▸ What is needed:
Repeat the following entries back line for line, with no changes.

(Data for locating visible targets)
- - - - -

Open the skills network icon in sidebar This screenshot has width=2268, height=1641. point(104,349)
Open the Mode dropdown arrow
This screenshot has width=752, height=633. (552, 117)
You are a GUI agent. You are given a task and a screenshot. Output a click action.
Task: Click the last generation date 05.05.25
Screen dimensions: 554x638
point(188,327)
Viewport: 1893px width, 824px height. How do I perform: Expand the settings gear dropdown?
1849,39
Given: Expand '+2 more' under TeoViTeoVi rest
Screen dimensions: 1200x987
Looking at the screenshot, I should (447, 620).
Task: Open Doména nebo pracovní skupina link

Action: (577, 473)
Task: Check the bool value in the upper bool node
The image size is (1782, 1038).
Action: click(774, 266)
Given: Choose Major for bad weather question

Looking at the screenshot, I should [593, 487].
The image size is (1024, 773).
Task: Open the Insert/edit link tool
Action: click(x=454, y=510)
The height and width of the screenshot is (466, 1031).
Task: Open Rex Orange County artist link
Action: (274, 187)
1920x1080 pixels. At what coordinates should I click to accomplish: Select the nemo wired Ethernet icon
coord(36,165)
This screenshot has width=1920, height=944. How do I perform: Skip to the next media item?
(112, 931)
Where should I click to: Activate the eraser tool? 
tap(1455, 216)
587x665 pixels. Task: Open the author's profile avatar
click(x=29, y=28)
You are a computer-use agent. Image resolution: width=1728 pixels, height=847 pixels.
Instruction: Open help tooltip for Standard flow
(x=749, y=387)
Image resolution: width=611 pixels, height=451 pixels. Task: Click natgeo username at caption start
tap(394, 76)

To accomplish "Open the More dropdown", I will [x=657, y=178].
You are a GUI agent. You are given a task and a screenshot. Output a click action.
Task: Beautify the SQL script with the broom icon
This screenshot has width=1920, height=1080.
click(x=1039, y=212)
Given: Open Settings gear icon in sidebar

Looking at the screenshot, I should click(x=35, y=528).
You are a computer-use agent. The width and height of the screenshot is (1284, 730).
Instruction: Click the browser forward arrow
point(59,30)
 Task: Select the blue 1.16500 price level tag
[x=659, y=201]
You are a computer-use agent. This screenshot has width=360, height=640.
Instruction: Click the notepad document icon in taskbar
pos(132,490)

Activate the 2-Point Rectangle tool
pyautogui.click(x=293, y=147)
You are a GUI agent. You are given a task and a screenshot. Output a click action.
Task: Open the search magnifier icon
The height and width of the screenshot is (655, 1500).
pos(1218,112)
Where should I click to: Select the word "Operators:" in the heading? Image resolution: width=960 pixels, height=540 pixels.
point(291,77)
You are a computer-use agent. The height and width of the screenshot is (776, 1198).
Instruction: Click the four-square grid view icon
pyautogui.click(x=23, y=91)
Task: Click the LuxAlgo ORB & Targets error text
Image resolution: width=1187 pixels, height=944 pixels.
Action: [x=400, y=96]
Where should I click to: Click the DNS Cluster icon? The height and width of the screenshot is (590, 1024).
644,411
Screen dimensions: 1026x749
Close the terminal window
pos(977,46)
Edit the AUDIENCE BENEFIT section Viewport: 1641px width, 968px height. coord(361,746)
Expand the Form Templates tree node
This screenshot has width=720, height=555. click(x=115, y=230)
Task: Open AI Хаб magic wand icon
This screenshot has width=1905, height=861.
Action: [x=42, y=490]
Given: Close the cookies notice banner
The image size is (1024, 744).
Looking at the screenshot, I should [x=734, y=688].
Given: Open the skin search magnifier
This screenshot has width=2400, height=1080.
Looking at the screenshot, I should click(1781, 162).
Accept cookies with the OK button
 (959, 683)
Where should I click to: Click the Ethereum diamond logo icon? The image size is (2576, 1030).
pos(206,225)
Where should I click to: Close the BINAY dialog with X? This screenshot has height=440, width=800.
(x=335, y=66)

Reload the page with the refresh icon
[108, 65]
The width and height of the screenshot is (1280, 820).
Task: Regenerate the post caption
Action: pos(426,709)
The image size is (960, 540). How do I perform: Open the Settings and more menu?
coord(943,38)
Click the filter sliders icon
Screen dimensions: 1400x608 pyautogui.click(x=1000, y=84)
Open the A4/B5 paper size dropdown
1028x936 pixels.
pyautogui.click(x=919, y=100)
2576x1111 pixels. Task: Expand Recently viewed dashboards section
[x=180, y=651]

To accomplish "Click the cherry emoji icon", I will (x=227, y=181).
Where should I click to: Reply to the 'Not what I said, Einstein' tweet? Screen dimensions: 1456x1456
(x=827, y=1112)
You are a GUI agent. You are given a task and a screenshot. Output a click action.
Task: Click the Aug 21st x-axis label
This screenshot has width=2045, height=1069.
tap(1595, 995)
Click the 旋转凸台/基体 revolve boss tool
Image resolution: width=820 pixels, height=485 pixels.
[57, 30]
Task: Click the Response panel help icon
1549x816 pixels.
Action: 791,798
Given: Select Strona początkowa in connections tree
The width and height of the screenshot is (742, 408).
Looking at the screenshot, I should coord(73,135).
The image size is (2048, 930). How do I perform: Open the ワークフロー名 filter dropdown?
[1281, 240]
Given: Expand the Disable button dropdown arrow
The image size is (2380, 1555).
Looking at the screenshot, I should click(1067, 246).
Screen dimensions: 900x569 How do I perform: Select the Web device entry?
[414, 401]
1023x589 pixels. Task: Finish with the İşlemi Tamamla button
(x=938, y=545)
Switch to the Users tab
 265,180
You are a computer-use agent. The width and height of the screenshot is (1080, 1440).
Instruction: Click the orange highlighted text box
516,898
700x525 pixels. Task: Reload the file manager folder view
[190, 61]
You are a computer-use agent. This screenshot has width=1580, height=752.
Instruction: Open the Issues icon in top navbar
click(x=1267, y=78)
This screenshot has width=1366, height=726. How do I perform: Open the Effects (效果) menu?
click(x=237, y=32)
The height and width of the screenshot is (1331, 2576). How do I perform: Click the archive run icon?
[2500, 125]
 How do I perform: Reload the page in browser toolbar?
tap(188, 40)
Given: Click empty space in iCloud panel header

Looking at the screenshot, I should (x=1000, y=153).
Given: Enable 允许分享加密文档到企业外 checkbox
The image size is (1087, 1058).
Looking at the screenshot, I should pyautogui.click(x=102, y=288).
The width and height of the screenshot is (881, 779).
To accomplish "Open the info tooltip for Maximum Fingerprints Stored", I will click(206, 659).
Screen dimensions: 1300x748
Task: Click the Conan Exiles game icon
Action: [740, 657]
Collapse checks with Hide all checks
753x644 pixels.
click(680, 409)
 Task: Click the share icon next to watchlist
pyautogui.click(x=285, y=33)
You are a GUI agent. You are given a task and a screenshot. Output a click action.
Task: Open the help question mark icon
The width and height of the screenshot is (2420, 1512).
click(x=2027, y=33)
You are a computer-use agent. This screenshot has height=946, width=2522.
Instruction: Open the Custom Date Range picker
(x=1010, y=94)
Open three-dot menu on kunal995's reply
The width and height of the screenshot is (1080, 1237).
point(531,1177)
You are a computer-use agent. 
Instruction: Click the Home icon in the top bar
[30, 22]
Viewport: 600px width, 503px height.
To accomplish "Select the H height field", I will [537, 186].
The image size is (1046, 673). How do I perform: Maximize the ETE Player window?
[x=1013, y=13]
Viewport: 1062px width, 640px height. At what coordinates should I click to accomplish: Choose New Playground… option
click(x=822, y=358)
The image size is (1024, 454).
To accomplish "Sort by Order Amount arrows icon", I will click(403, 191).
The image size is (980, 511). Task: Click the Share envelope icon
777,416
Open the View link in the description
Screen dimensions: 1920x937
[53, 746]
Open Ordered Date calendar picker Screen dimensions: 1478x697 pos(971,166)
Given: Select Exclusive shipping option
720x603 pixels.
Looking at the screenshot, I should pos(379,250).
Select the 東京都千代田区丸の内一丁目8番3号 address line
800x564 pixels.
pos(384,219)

- - - - -

▸ The answer:
Open the skills network icon in sidebar This screenshot has width=2268, height=1641. point(104,349)
Open the Mode dropdown arrow
This screenshot has width=752, height=633. (552, 117)
You are a GUI agent. You are given a task and a screenshot. Output a click action.
Task: Click the last generation date 05.05.25
Screen dimensions: 554x638
point(188,327)
Viewport: 1893px width, 824px height. How do I perform: Expand the settings gear dropdown?
1849,39
Given: Expand '+2 more' under TeoViTeoVi rest
Screen dimensions: 1200x987
Looking at the screenshot, I should (447, 620).
Task: Open Doména nebo pracovní skupina link

Action: (577, 473)
Task: Check the bool value in the upper bool node
The image size is (1782, 1038).
Action: click(774, 266)
Given: Choose Major for bad weather question

Looking at the screenshot, I should [593, 487].
The image size is (1024, 773).
Task: Open the Insert/edit link tool
Action: click(x=454, y=510)
The height and width of the screenshot is (466, 1031).
Task: Open Rex Orange County artist link
Action: (274, 187)
1920x1080 pixels. At what coordinates should I click to accomplish: Select the nemo wired Ethernet icon
coord(36,165)
This screenshot has width=1920, height=944. How do I perform: Skip to the next media item?
(112, 931)
Where should I click to: Activate the eraser tool? 
tap(1455, 216)
587x665 pixels. Task: Open the author's profile avatar
click(x=29, y=28)
You are a computer-use agent. Image resolution: width=1728 pixels, height=847 pixels.
Instruction: Open help tooltip for Standard flow
(x=749, y=387)
Image resolution: width=611 pixels, height=451 pixels. Task: Click natgeo username at caption start
tap(394, 76)

To accomplish "Open the More dropdown", I will [x=657, y=178].
You are a GUI agent. You are given a task and a screenshot. Output a click action.
Task: Beautify the SQL script with the broom icon
This screenshot has width=1920, height=1080.
click(x=1039, y=212)
Given: Open Settings gear icon in sidebar

Looking at the screenshot, I should click(x=35, y=528).
You are a computer-use agent. The width and height of the screenshot is (1284, 730).
Instruction: Click the browser forward arrow
point(59,30)
 Task: Select the blue 1.16500 price level tag
[x=659, y=201]
You are a computer-use agent. This screenshot has width=360, height=640.
Instruction: Click the notepad document icon in taskbar
pos(132,490)

Activate the 2-Point Rectangle tool
pyautogui.click(x=293, y=147)
You are a GUI agent. You are given a task and a screenshot. Output a click action.
Task: Open the search magnifier icon
The height and width of the screenshot is (655, 1500).
pos(1218,112)
Where should I click to: Select the word "Operators:" in the heading? Image resolution: width=960 pixels, height=540 pixels.
point(291,77)
You are a computer-use agent. The height and width of the screenshot is (776, 1198).
Instruction: Click the four-square grid view icon
pyautogui.click(x=23, y=91)
Task: Click the LuxAlgo ORB & Targets error text
Image resolution: width=1187 pixels, height=944 pixels.
Action: [x=400, y=96]
Where should I click to: Click the DNS Cluster icon? The height and width of the screenshot is (590, 1024).
644,411
Screen dimensions: 1026x749
Close the terminal window
pos(977,46)
Edit the AUDIENCE BENEFIT section Viewport: 1641px width, 968px height. coord(361,746)
Expand the Form Templates tree node
This screenshot has width=720, height=555. click(x=115, y=230)
Task: Open AI Хаб magic wand icon
This screenshot has width=1905, height=861.
Action: [x=42, y=490]
Given: Close the cookies notice banner
The image size is (1024, 744).
Looking at the screenshot, I should [x=734, y=688].
Given: Open the skin search magnifier
This screenshot has width=2400, height=1080.
Looking at the screenshot, I should click(1781, 162).
Accept cookies with the OK button
 (959, 683)
Where should I click to: Click the Ethereum diamond logo icon? The image size is (2576, 1030).
pos(206,225)
Where should I click to: Close the BINAY dialog with X? This screenshot has height=440, width=800.
(x=335, y=66)

Reload the page with the refresh icon
[108, 65]
The width and height of the screenshot is (1280, 820).
Task: Regenerate the post caption
Action: pos(426,709)
The image size is (960, 540). How do I perform: Open the Settings and more menu?
coord(943,38)
Click the filter sliders icon
Screen dimensions: 1400x608 pyautogui.click(x=1000, y=84)
Open the A4/B5 paper size dropdown
1028x936 pixels.
pyautogui.click(x=919, y=100)
2576x1111 pixels. Task: Expand Recently viewed dashboards section
[x=180, y=651]

To accomplish "Click the cherry emoji icon", I will (x=227, y=181).
Where should I click to: Reply to the 'Not what I said, Einstein' tweet? Screen dimensions: 1456x1456
(x=827, y=1112)
You are a GUI agent. You are given a task and a screenshot. Output a click action.
Task: Click the Aug 21st x-axis label
This screenshot has width=2045, height=1069.
tap(1595, 995)
Click the 旋转凸台/基体 revolve boss tool
Image resolution: width=820 pixels, height=485 pixels.
[57, 30]
Task: Click the Response panel help icon
1549x816 pixels.
Action: 791,798
Given: Select Strona początkowa in connections tree
The width and height of the screenshot is (742, 408).
Looking at the screenshot, I should coord(73,135).
The image size is (2048, 930). How do I perform: Open the ワークフロー名 filter dropdown?
[1281, 240]
Given: Expand the Disable button dropdown arrow
The image size is (2380, 1555).
Looking at the screenshot, I should click(1067, 246).
Screen dimensions: 900x569 How do I perform: Select the Web device entry?
[414, 401]
1023x589 pixels. Task: Finish with the İşlemi Tamamla button
(x=938, y=545)
Switch to the Users tab
 265,180
You are a computer-use agent. The width and height of the screenshot is (1080, 1440).
Instruction: Click the orange highlighted text box
516,898
700x525 pixels. Task: Reload the file manager folder view
[190, 61]
You are a computer-use agent. This screenshot has width=1580, height=752.
Instruction: Open the Issues icon in top navbar
click(x=1267, y=78)
This screenshot has width=1366, height=726. How do I perform: Open the Effects (效果) menu?
click(x=237, y=32)
The height and width of the screenshot is (1331, 2576). How do I perform: Click the archive run icon?
[2500, 125]
 How do I perform: Reload the page in browser toolbar?
tap(188, 40)
Given: Click empty space in iCloud panel header

Looking at the screenshot, I should (x=1000, y=153).
Given: Enable 允许分享加密文档到企业外 checkbox
The image size is (1087, 1058).
Looking at the screenshot, I should pyautogui.click(x=102, y=288).
The width and height of the screenshot is (881, 779).
To accomplish "Open the info tooltip for Maximum Fingerprints Stored", I will click(206, 659).
Screen dimensions: 1300x748
Task: Click the Conan Exiles game icon
Action: [740, 657]
Collapse checks with Hide all checks
753x644 pixels.
click(680, 409)
 Task: Click the share icon next to watchlist
pyautogui.click(x=285, y=33)
You are a GUI agent. You are given a task and a screenshot. Output a click action.
Task: Open the help question mark icon
The width and height of the screenshot is (2420, 1512).
click(x=2027, y=33)
You are a computer-use agent. This screenshot has height=946, width=2522.
Instruction: Open the Custom Date Range picker
(x=1010, y=94)
Open three-dot menu on kunal995's reply
The width and height of the screenshot is (1080, 1237).
point(531,1177)
You are a computer-use agent. 
Instruction: Click the Home icon in the top bar
[30, 22]
Viewport: 600px width, 503px height.
To accomplish "Select the H height field", I will [537, 186].
The image size is (1046, 673). How do I perform: Maximize the ETE Player window?
[x=1013, y=13]
Viewport: 1062px width, 640px height. At what coordinates should I click to accomplish: Choose New Playground… option
click(x=822, y=358)
The image size is (1024, 454).
To accomplish "Sort by Order Amount arrows icon", I will click(403, 191).
The image size is (980, 511). Task: Click the Share envelope icon
777,416
Open the View link in the description
Screen dimensions: 1920x937
[53, 746]
Open Ordered Date calendar picker Screen dimensions: 1478x697 pos(971,166)
Given: Select Exclusive shipping option
720x603 pixels.
Looking at the screenshot, I should pos(379,250).
Select the 東京都千代田区丸の内一丁目8番3号 address line
800x564 pixels.
pos(384,219)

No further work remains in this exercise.